REQUIREMENT. Reproduce the following data exactly, minus any images.

DATASET EXTRACT.
————

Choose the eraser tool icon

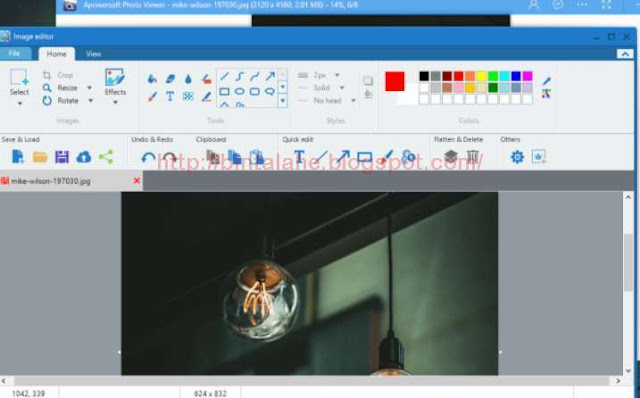pos(170,79)
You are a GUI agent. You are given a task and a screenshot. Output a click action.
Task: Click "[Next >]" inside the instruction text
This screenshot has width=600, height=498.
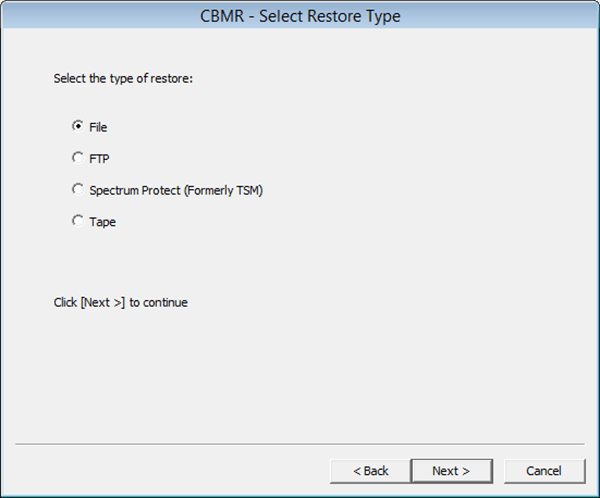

————

RESULT FOR THIS TASK.
Choose the eraser tool icon

pos(170,79)
You are a GUI agent. You are given a task and a screenshot. Output a click action.
Task: Click "[Next >]" inside the instruction text
This screenshot has width=600, height=498.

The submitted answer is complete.